Joelle Pineau, Chief A.I. officer of Cohere, speaks at the Meta AI Day in London, England in April, 2024.Kirsty Wigglesworth/The Associated Press
Cohere Inc. is acquiring biopharma company Reliant AI, which has operations in Montreal and Berlin, to expand its presence in the life sciences sector.
The deal is the second such transaction for Toronto-based Cohere this year. In April, Cohere said it was merging with German AI company Aleph Alpha. While that deal was presented as a merger-of-equals, Cohere is the larger of the two companies and the combined entity will be headquartered in Toronto and bear the Cohere name.
Reliant makes an AI-powered platform for life science analysts to conduct research and literature reviews, analyze clinical trial data, and model drug candidates for market viability, among other tasks. Since launching, Reliant has scored customers such as GSK plc and Ipsen Pharma.
Reliant’s 35 employees will join Cohere. Financial terms were not disclosed.
Canadian AI firm Cohere, Germany’s Aleph Alpha announce merger
Reliant’s focus on the life sciences industry fits with Cohere’s thesis that different industries will require specialized tools in addition to general-purpose AI.
“At the speed at which the market is moving, it’s important for us to be able to move into those spaces very fast,” Joelle Pineau, Cohere’s chief AI officer, said on Monday. “When you find the right company that already has the credibility, the talent density and initial product offering, it’s a no-brainer.”
Reliant was founded in 2023 by machine learning researchers Karl Moritz Hermann and Marc Bellemare, both of whom previously worked for Google’s DeepMind division in Europe. Mr. Bellemare studied at McGill University and the University of Alberta, and also led the reinforcement learning team at Google Brain in Montreal.
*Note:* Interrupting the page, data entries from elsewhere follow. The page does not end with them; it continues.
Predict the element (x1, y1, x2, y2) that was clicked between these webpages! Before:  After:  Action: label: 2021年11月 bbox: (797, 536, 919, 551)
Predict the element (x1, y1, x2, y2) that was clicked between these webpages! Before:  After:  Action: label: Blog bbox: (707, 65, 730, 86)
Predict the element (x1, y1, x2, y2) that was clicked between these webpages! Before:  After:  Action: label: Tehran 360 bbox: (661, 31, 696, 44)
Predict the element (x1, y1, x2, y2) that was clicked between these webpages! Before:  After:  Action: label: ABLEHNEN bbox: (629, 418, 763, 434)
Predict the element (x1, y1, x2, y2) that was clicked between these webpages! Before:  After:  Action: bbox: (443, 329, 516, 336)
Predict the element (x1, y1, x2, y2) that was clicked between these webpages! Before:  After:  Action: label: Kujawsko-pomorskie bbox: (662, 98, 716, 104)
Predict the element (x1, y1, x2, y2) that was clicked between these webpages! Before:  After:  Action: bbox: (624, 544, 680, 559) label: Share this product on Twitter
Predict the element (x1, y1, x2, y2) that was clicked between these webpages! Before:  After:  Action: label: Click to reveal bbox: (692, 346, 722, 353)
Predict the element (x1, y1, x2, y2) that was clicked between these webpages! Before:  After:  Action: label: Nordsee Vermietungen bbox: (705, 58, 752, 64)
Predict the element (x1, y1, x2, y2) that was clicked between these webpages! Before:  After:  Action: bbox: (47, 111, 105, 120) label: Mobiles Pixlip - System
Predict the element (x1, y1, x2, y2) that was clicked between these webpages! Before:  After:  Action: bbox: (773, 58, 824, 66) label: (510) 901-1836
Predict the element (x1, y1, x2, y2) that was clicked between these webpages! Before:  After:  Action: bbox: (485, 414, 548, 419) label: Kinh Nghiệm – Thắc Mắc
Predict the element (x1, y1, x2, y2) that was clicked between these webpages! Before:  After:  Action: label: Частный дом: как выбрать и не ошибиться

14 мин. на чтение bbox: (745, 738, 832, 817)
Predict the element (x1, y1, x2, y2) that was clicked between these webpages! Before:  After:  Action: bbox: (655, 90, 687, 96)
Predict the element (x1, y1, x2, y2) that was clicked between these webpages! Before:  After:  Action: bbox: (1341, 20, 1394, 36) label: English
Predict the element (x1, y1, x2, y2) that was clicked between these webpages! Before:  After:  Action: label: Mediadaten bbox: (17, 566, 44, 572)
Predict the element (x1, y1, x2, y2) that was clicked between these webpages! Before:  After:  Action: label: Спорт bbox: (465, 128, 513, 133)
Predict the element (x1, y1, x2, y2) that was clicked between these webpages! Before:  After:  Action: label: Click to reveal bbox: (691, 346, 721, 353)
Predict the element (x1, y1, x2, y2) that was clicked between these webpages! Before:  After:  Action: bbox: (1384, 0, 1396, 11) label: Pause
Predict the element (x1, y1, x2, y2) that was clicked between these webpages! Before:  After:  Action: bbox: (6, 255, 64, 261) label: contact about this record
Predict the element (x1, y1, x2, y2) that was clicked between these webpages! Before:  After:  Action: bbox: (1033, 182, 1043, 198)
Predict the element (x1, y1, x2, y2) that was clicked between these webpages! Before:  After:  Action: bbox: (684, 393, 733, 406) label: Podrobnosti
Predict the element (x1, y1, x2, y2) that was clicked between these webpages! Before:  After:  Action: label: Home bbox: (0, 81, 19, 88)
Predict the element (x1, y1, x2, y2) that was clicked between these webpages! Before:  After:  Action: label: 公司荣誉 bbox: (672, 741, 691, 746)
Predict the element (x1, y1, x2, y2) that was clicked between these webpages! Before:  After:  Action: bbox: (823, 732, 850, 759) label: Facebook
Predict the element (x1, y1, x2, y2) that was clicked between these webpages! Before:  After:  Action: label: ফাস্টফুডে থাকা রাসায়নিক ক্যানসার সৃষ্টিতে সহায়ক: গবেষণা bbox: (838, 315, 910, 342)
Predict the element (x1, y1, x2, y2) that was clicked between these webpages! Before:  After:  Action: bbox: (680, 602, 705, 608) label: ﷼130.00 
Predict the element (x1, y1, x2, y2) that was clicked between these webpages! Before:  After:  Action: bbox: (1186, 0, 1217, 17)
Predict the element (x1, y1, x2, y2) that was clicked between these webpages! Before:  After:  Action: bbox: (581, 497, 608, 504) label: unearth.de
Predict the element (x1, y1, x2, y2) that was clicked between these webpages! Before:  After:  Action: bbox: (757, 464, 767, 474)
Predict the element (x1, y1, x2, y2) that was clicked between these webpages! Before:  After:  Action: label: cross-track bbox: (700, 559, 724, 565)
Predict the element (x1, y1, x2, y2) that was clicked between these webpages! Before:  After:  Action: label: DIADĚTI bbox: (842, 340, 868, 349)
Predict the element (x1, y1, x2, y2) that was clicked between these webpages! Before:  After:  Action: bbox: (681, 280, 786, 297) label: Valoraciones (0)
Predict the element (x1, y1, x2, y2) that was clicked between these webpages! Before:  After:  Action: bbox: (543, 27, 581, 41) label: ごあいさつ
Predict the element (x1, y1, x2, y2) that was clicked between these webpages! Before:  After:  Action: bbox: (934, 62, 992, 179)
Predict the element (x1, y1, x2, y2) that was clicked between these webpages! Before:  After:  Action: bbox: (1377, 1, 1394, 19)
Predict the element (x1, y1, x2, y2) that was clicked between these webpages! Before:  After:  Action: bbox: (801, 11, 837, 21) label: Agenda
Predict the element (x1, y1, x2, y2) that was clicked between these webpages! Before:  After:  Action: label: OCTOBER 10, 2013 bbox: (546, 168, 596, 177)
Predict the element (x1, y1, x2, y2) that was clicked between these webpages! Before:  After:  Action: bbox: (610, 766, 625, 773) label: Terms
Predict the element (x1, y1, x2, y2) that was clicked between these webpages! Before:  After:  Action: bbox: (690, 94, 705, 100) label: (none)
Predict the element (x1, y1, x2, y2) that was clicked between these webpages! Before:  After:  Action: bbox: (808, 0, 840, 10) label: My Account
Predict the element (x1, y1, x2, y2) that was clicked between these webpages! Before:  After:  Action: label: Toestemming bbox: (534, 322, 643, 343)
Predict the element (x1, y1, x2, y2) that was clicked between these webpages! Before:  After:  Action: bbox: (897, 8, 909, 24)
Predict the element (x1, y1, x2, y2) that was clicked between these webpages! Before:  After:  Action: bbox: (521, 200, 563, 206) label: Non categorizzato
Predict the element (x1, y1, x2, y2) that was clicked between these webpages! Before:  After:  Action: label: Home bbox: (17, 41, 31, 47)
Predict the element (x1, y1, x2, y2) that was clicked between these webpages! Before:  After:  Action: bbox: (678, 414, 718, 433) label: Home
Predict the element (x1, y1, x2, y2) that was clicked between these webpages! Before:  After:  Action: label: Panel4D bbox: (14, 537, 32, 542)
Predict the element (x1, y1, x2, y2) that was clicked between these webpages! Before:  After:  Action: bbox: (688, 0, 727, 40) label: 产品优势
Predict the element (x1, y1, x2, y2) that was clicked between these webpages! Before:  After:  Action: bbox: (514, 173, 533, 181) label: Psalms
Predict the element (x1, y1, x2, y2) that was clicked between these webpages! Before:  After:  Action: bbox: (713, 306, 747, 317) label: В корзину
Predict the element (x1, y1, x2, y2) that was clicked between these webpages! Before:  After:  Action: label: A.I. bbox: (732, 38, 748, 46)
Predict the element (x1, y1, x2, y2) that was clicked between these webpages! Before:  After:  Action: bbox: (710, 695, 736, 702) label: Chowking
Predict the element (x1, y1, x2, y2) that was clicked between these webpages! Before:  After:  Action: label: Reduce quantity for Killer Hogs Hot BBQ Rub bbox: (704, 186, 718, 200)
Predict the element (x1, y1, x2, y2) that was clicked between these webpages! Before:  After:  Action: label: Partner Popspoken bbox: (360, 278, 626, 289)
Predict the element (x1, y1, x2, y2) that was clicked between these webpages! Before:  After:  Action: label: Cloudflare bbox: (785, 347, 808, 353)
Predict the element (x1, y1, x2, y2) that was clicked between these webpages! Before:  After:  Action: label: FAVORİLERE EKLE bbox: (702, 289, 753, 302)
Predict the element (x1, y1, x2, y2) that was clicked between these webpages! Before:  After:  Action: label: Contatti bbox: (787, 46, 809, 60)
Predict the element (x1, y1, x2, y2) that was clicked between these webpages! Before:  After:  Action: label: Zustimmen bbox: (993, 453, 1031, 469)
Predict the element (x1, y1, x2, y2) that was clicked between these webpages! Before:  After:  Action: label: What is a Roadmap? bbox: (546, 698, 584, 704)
The third co-founder, Richard Schlegel, previously worked as a director at consulting firm EY-Parthenon in Germany.
Mr. Hermann and Mr. Bellemare will become vice-presidents at Cohere.
Reliant raised US$11.3-million in seed funding in 2024 from investors including Inovia Capital in Montreal and angel investor Mike Volpi, who made an early investment in Cohere while a partner at Index Ventures. Inovia is also a Cohere investor.
There are other connections between the companies, too. Ms. Pineau has known Mr. Bellemare for some 20 years, from the time she started teaching at McGill and he was completing a master’s degree in computer science.
Ms. Pineau said that Reliant has proprietary data and AI models for the pharmaceuticals industry, and that Cohere will integrate these capabilities into its own platform, called North. Powered by Cohere’s large language models, or LLMs, North can be used to create documents and automate office tasks, and can be tailored for specific industries.
Last year, U.S. revenue management company Ensemble Health Partners said it would use a custom version of North, and in March the two companies said they would build a fine-tuned LLM for tasks related to revenue management in the healthcare industry.
The market for general-purpose AI models is dominated by a handful of players, such as Anthropic, OpenAI, Google and Cohere. Ms. Pineau said that investors are pushing AI start-ups to target specific industries as a result. However, general-purpose models keep improving and can encroach on the capabilities of specialized versions, presenting a challenge for start-ups.
Ms. Pineau said that Cohere is equipped to offer businesses general-purpose tools, while going deeper into customization. “To get into markets and compete with the likes of Anthropic, OpenAI and so on, having really strong offerings that are specific to verticals, especially in regulated markets, makes us a very competitive player,” she said.